The one advantage of the Lincoln was it's suitability for upgrades and modifications. This was thanks to a hefty power transformer and generous interior space.

Here is a list of improvements made to my Lincoln:

  • First and foremost an 8 Mc oscillator/tripler stage
  • Push To Talk
  • Modified the speech amplifier circuit to accommodate a Turner 350 microphone.
  • A combination edgewise S/RF output meter. Using the front panel neon bulb for TX tune-up was a bad idea because the lamp didn't change brightness much. Instead, it changed color as the TX output level varied!
  • Added a Nuvistor RX pre-amplifier, which provided two receiver improvements.
    • The receiver noise figure was improved by a few db. (always a good thing at VHF!)
    • Secondly, the additional gain lowered the AGC threshold so one AF GAIN setting was good for weak as well as strong signals.

After these changes, the Lincoln was a sweet rig.
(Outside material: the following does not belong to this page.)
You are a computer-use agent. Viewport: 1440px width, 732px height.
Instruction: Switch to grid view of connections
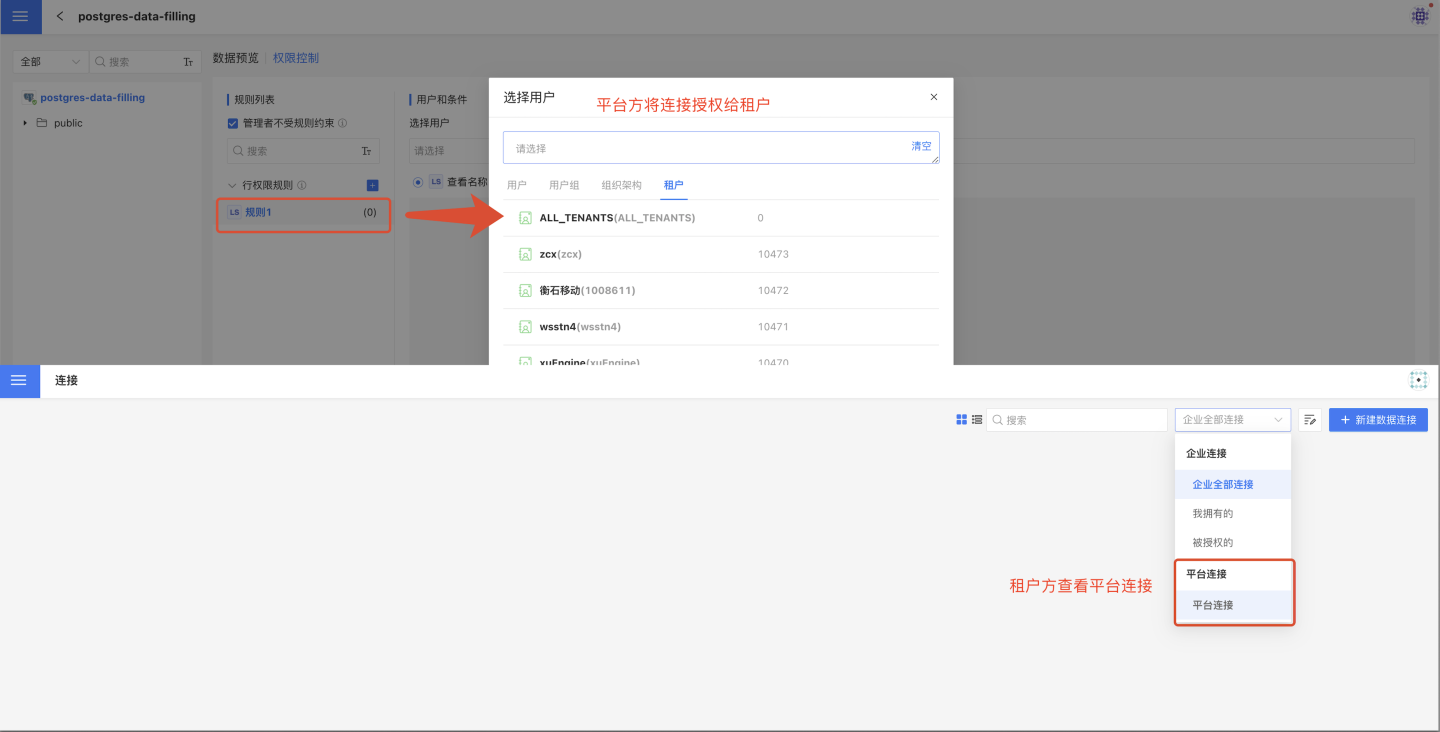(x=962, y=420)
I have many fond memories of using it for extended ragchew QSOs. BTW, the Lincoln was an 8th grade graduation gift from my parents, who would tease me about monopolizing the low band station so dad couldn't get any air time. ...I think they were kidding!

The Lincoln served me well for local QSOs until the mid-60's when the sunspot cycle improved and there were a lot of band openings. The Lincoln's simple receiver was unable to separate the wall-to-wall AM stations present during these openings. It was possible to obtain Q5 copy on several transmissions from widely separated AM stations without hearing a beat note from their carriers!  

I ended up using a homebrew plate modulated 6146 transmitter into a Telrex yagi. Receiving was done on a Tecraft converter into a Hammarlund HQ-145 used as a tuneable IF.